--- YOUR INSTRUCTIONS ---
From the line containing "لا تظهر هذه الرسالة مرة أخرى (109, 1353)" through the last line below, copy every line exactly, leaving out the pictures.

--- INFORMATION GIVEN ---
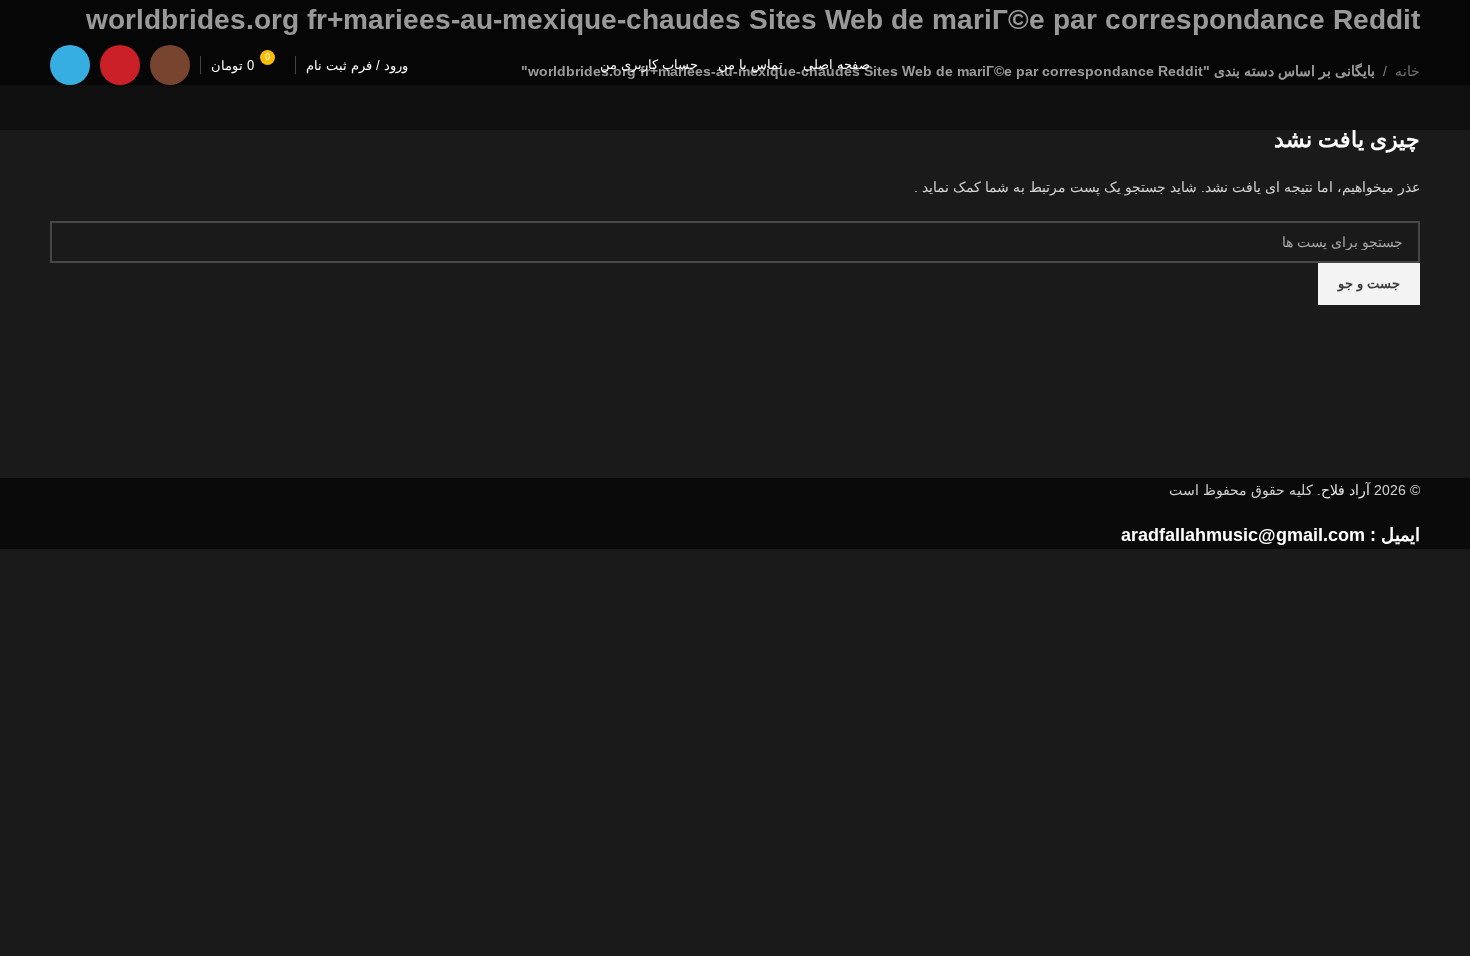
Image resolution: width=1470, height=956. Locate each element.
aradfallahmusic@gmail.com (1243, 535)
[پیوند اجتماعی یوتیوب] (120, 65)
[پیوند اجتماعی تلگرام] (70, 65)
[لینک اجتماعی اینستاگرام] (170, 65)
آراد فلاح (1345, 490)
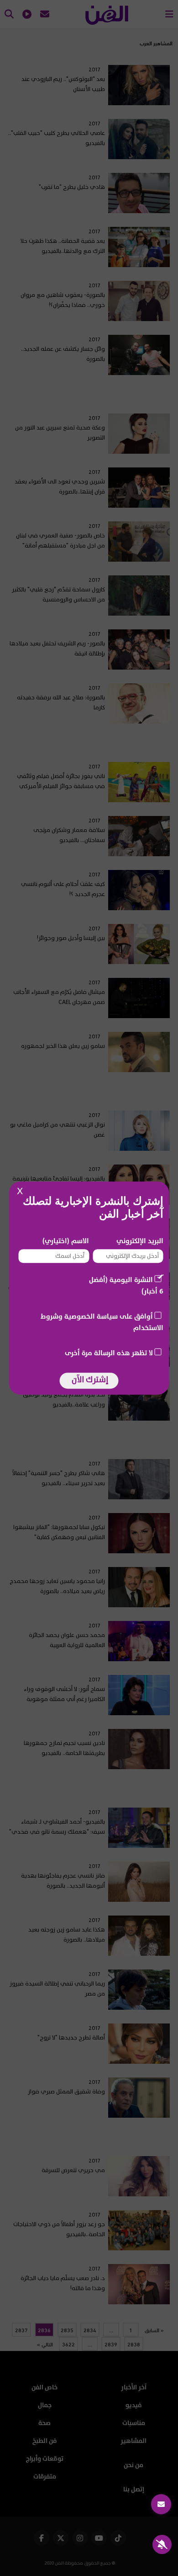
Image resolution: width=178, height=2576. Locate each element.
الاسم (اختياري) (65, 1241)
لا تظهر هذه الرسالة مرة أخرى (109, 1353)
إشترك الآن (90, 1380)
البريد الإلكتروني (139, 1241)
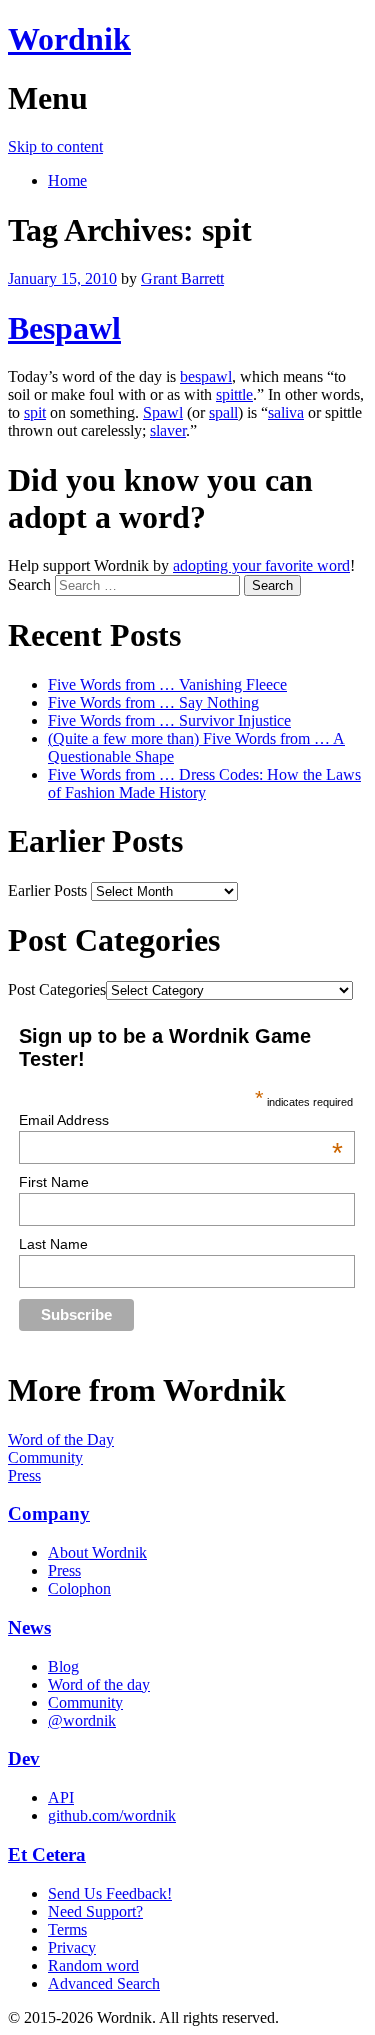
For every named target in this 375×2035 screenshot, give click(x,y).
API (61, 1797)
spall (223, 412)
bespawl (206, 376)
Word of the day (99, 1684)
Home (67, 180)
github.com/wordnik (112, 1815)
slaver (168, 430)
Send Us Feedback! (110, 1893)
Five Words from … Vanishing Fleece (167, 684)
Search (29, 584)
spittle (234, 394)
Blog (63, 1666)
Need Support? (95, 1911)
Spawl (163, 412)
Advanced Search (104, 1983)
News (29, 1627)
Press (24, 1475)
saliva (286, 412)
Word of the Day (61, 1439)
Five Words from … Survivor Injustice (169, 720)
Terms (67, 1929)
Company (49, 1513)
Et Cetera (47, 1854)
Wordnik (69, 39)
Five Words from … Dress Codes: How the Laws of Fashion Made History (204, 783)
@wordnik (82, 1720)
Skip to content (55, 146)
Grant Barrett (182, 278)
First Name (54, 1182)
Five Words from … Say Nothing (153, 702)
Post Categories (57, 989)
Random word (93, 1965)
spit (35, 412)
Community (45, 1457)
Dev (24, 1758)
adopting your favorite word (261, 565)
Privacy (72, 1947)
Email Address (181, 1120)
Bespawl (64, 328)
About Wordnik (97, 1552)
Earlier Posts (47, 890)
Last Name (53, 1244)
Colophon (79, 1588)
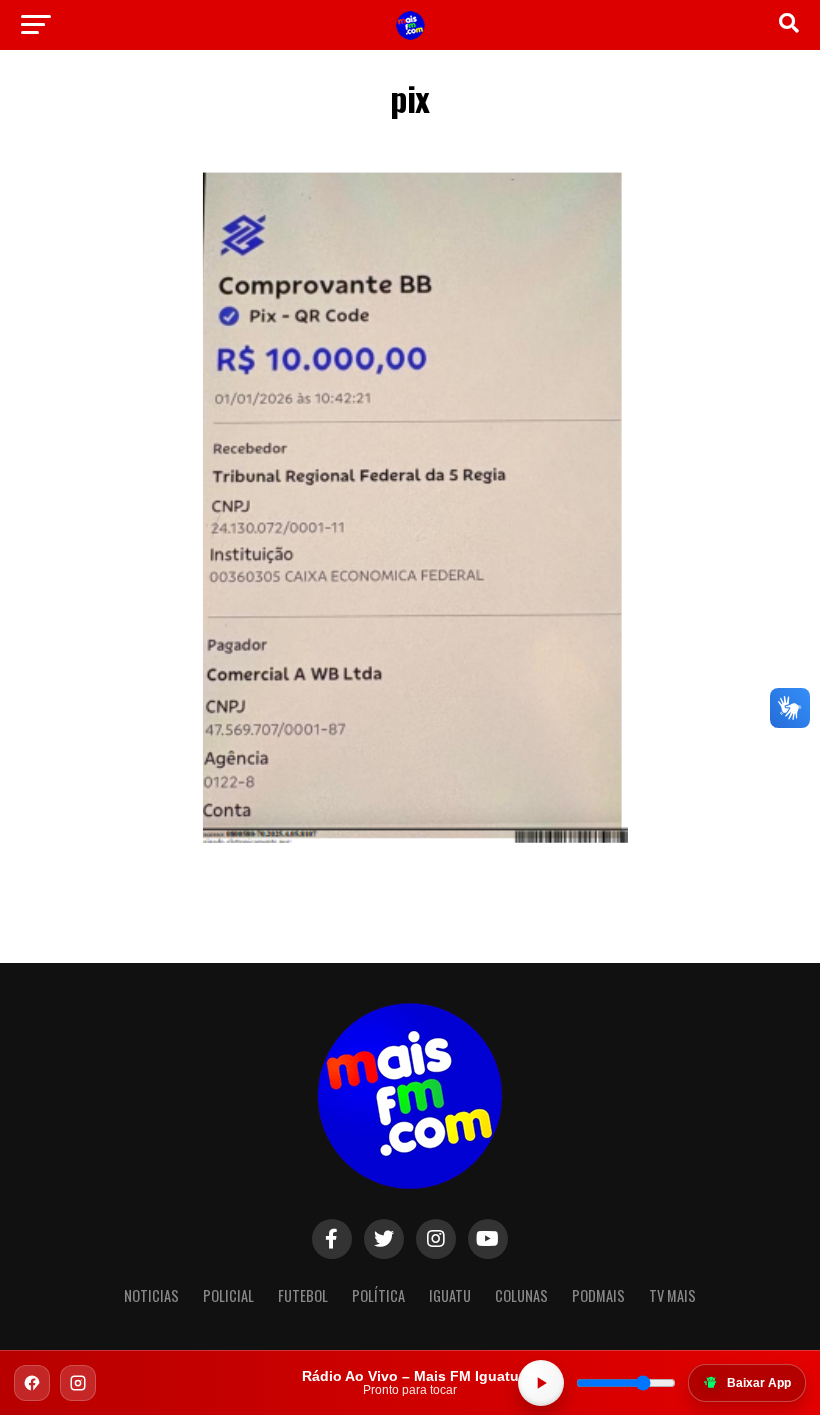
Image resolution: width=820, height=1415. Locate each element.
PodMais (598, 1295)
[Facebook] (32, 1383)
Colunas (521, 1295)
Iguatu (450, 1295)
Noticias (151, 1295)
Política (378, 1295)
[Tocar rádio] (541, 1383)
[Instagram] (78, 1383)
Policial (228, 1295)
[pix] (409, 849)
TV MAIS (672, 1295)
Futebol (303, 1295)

--- ANSWER SECTION ---
لا تظهر هذه الرسالة مرة أخرى (109, 1353)
إشترك الآن (90, 1380)
البريد الإلكتروني (139, 1241)
For every named target in this 375×2035 screenshot, give click(x,y).
API (61, 1797)
spall (223, 412)
bespawl (206, 376)
Word of the day (99, 1684)
Home (67, 180)
github.com/wordnik (112, 1815)
slaver (168, 430)
Send Us Feedback! (110, 1893)
Five Words from … Vanishing Fleece (167, 684)
Search (29, 584)
spittle (234, 394)
Blog (63, 1666)
Need Support? (95, 1911)
Spawl (163, 412)
Advanced Search (104, 1983)
News (29, 1627)
Press (24, 1475)
saliva (286, 412)
Word of the Day (61, 1439)
Five Words from … Survivor Injustice (169, 720)
Terms (67, 1929)
Company (49, 1513)
Et Cetera (47, 1854)
Wordnik (69, 39)
Five Words from … Dress Codes: How the Laws of Fashion Made History (204, 783)
@wordnik (82, 1720)
Skip to content (55, 146)
Grant Barrett (182, 278)
First Name (54, 1182)
Five Words from … Say Nothing (153, 702)
Post Categories (57, 989)
Random word (93, 1965)
spit (35, 412)
Community (45, 1457)
Dev (24, 1758)
adopting your favorite word (261, 565)
Privacy (72, 1947)
Email Address (181, 1120)
Bespawl (64, 328)
About Wordnik (97, 1552)
Earlier Posts (47, 890)
Last Name (53, 1244)
Colophon (79, 1588)
Image resolution: width=820, height=1415. Locate each element.
PodMais (598, 1295)
[Facebook] (32, 1383)
Colunas (521, 1295)
Iguatu (450, 1295)
Noticias (151, 1295)
Política (378, 1295)
[Tocar rádio] (541, 1383)
[Instagram] (78, 1383)
Policial (228, 1295)
[pix] (409, 849)
TV MAIS (672, 1295)
Futebol (303, 1295)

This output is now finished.